Mr. Dmitriev became a frequent visitor to Abu Dhabi, and Emirati officials came to see him as a key conduit to the Russian government. In a 2015 email, the Emirati ambassador to Moscow at the time described Mr. Dmitriev as a “messenger” to get information directly to Mr. Putin. The email was among a large number hacked from the account of the ambassador to Washington and published online. The now former ambassador to Moscow, Omar Saif Ghobash, did not respond to an email about the leak.
Mr. Nader was first served with search warrants and a grand jury subpoena on Jan. 17, shortly after landing at Washington Dulles International Airport, according to two people familiar with the episode. He had intended to travel on to Mar-a-Lago, Mr. Trump’s Florida estate, to celebrate the president’s first year in office, but the F.B.I. had other plans, questioning him for more than two hours and seizing his electronics.
Since then, Mr. Nader has been questioned numerous times about meetings in New York during the transition, the Seychelles meeting and meetings in the White House with two of Mr. Trump’s senior advisers, Jared Kushner and Stephen K. Bannon, who has since left the administration.

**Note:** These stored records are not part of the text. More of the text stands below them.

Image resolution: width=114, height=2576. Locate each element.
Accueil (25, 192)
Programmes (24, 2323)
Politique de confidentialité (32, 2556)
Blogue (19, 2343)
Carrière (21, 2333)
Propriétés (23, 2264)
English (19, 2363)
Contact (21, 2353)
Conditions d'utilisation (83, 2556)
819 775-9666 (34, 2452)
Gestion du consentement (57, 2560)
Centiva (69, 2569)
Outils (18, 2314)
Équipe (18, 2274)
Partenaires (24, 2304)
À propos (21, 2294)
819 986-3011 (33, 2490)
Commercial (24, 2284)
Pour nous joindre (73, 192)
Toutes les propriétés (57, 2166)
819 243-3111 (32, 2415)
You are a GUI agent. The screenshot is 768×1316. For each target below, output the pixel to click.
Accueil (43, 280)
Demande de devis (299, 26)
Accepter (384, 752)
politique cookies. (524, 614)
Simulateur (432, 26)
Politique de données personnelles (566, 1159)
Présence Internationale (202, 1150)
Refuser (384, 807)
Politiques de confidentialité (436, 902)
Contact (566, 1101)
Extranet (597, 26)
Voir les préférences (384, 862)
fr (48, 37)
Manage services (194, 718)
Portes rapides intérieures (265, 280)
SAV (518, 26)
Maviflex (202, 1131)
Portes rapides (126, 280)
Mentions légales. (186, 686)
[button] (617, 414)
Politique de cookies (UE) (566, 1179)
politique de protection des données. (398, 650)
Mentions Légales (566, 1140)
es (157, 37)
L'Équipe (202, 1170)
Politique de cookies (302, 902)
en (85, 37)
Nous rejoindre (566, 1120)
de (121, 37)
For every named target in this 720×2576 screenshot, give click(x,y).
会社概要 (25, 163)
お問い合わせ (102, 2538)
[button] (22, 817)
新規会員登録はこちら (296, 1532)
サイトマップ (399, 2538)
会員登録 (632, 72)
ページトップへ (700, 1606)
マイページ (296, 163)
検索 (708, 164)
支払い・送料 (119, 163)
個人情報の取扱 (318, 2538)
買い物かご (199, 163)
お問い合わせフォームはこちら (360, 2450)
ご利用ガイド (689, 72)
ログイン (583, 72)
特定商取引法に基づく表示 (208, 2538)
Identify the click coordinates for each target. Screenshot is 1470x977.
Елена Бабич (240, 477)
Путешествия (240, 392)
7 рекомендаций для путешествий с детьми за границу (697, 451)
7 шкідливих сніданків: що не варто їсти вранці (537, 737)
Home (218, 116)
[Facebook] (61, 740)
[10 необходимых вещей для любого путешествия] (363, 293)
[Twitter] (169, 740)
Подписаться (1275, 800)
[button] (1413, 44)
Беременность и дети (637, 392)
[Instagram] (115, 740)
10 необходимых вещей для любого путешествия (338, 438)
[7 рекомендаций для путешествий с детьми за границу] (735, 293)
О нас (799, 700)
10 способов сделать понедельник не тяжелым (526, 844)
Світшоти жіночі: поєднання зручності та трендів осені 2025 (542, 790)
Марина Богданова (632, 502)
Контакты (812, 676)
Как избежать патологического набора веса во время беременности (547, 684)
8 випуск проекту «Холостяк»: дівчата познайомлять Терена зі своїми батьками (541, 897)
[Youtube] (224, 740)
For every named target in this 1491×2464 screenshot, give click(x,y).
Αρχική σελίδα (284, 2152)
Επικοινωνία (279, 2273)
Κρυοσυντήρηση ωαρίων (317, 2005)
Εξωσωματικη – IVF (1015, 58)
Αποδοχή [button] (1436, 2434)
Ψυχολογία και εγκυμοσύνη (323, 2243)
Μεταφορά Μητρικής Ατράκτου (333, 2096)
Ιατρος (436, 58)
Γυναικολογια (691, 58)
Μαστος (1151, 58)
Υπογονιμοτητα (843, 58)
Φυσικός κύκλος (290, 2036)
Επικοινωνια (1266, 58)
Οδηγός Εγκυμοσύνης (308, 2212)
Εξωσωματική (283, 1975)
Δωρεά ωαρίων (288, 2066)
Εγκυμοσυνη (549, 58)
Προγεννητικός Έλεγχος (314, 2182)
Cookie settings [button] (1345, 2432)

The meeting in the Seychelles also took place against the backdrop of a larger pattern of secretive contacts between the Trump team and both the Russians and the Emiratis. In the weeks after the 2016 presidential election, Crown Prince Mohammed aroused the suspicions of American national security officials when they learned that he had breached protocol by visiting Trump Tower in Manhattan without notifying the Obama administration of his visit to the United States.
Mr. Kushner, Mr. Trump’s son-in-law and a senior transition adviser, met at Trump Tower with Sergey I. Kislyak, the Russian ambassador to Washington at the time, and discussed setting up a back channel to communicate with Moscow during the transition — circumventing American diplomatic channels normally used during a presidential transition. Mr. Kushner met a few days later with a Russian banker close to Putin, Sergey N. Gorkov — whose bank was also under sanctions — in what Mr. Kushner has said was an attempt to establish a direct line of communication to Mr. Putin during the transition.
Michael T. Flynn, Mr. Trump’s first national security adviser, was fired for lying about his conversations with the Russian ambassador during the transition.
Public accounts of the Seychelles meeting have varied sharply. Questioned about it during testimony in November before the House Intelligence Committee, Mr. Prince dismissed his encounter with Mr. Dmitriev as little more than a chance run-in.
He was in the Seychelles for a meeting with Crown Prince Mohammed and Emirati officials, Mr. Prince said, and after the meeting, the officials suggested he meet Mr. Dmitriev at the bar of the Four Seasons hotel.
“We chatted on topics ranging from oil and commodity prices to how much his country wished for resumption of normal trade relations” with the United States, Mr. Prince said about the meeting, which he said lasted about 30 minutes.
“I remember telling him that if Franklin Roosevelt could work with Joseph Stalin to defeat Nazi fascism, then certainly Donald Trump could work with Vladimir Putin to defeat Islamic fascism,” he told lawmakers.
Shortly after the Seychelles meeting, Mr. Dmitriev met with Anthony Scaramucci, then an informal Trump adviser, at the 2017 World Economic Forum in Davos, Switzerland. In an interview afterward with TASS, a Russian news agency, Mr. Scaramucci criticized the Obama administration’s economic sanctions on Russia as ineffective and suggested that the Trump administration and Russia could find common ground on numerous issues.
“We have to make the world safer, we have to eliminate from the world the radical Islamic terrorism, and we have to figure out the ways to grow the wages for working class-families,” said Mr. Scaramucci, who later had a brief but calamitous stint as White House communications director. “Whether in Russia or in the U.S., I think there are a lot of common objectives.”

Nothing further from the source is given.